Problem
Copy the lines of every item below word for word, leaving out the pictures.

Element and text location data:
┏━━

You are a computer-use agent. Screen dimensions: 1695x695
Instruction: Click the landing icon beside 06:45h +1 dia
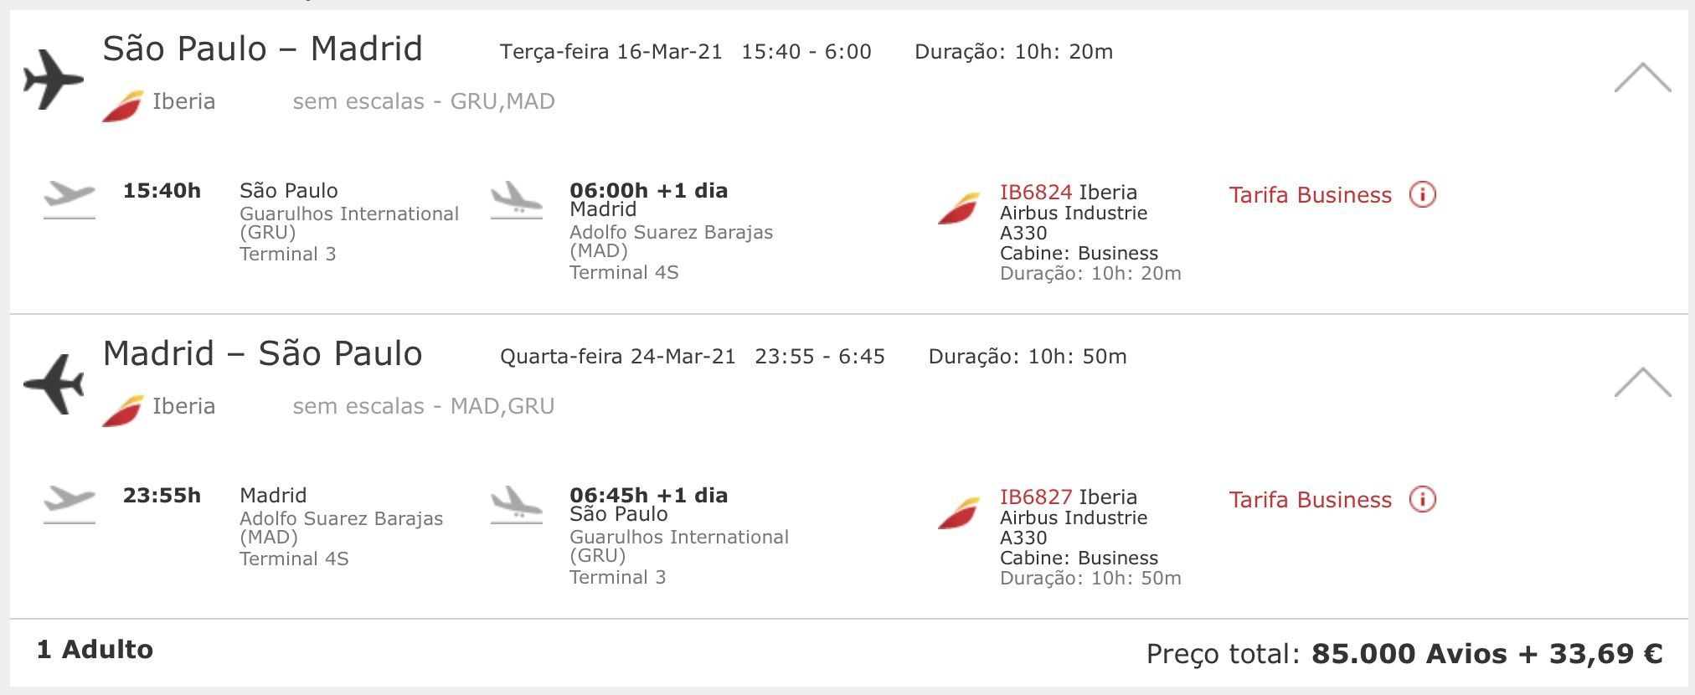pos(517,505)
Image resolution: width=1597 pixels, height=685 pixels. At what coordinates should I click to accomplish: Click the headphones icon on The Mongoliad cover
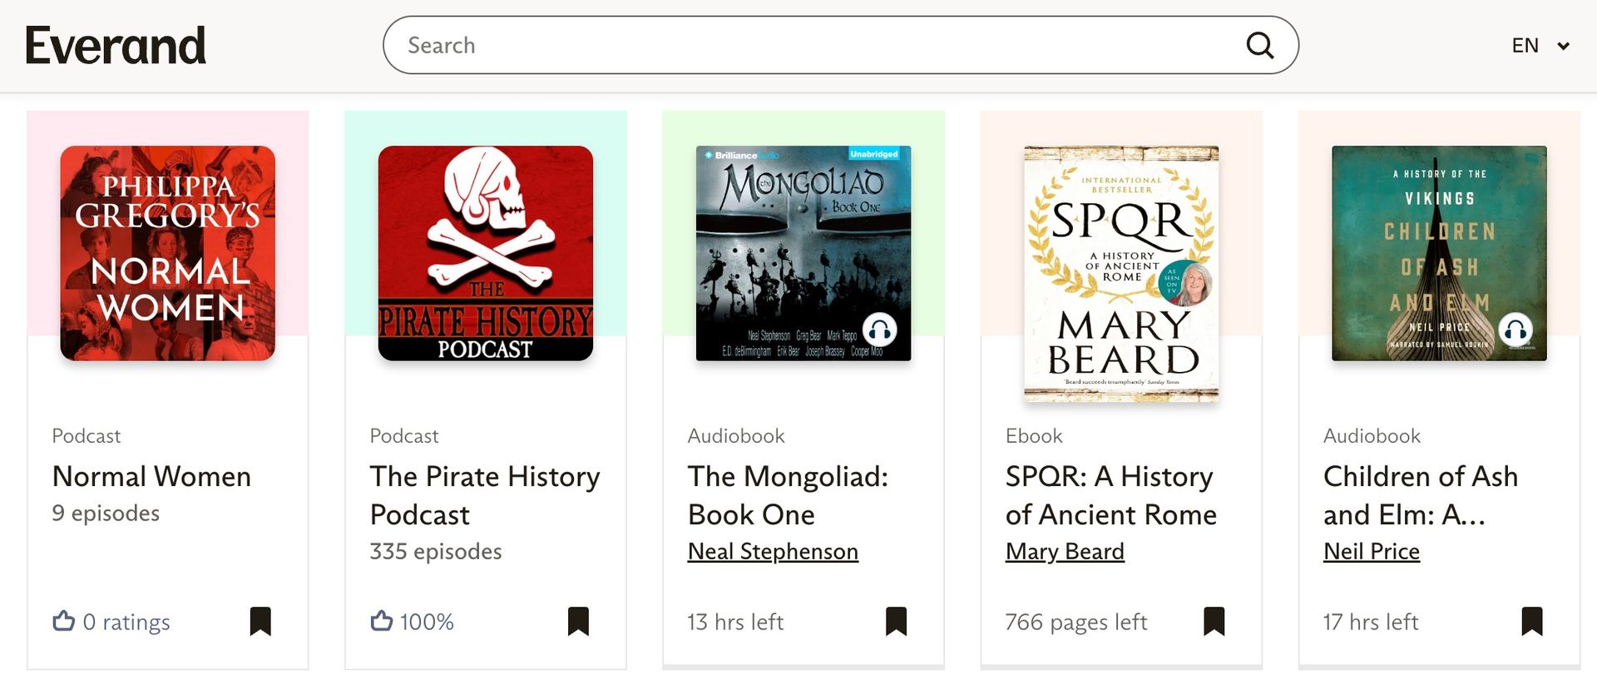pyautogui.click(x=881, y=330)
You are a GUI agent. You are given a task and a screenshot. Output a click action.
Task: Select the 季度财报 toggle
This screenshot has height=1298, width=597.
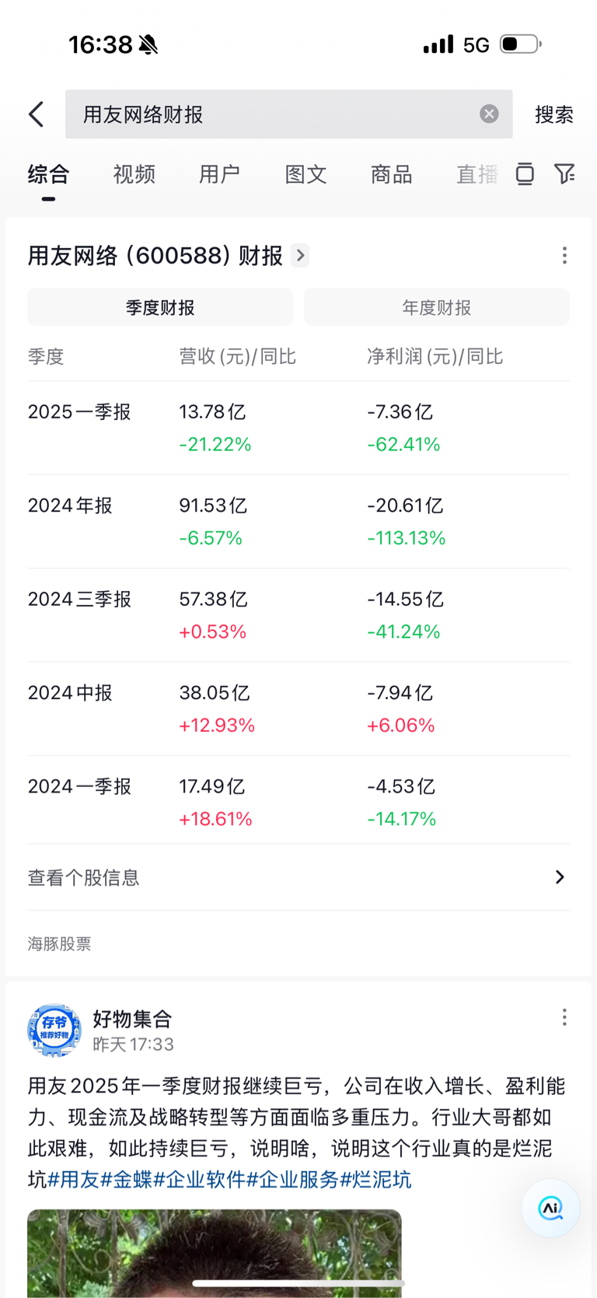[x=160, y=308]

┗━━

Reply to the task
You are a computer-use agent. Screen dimensions: 1695x695
Instruction: Click the landing icon beside 06:45h +1 dia
pos(517,505)
Image resolution: width=1597 pixels, height=685 pixels. At what coordinates should I click to accomplish: Click the headphones icon on The Mongoliad cover
pyautogui.click(x=881, y=330)
You are a GUI agent. You are given a task and a screenshot. Output a click action.
Task: Select the 季度财报 toggle
This screenshot has height=1298, width=597.
[x=160, y=308]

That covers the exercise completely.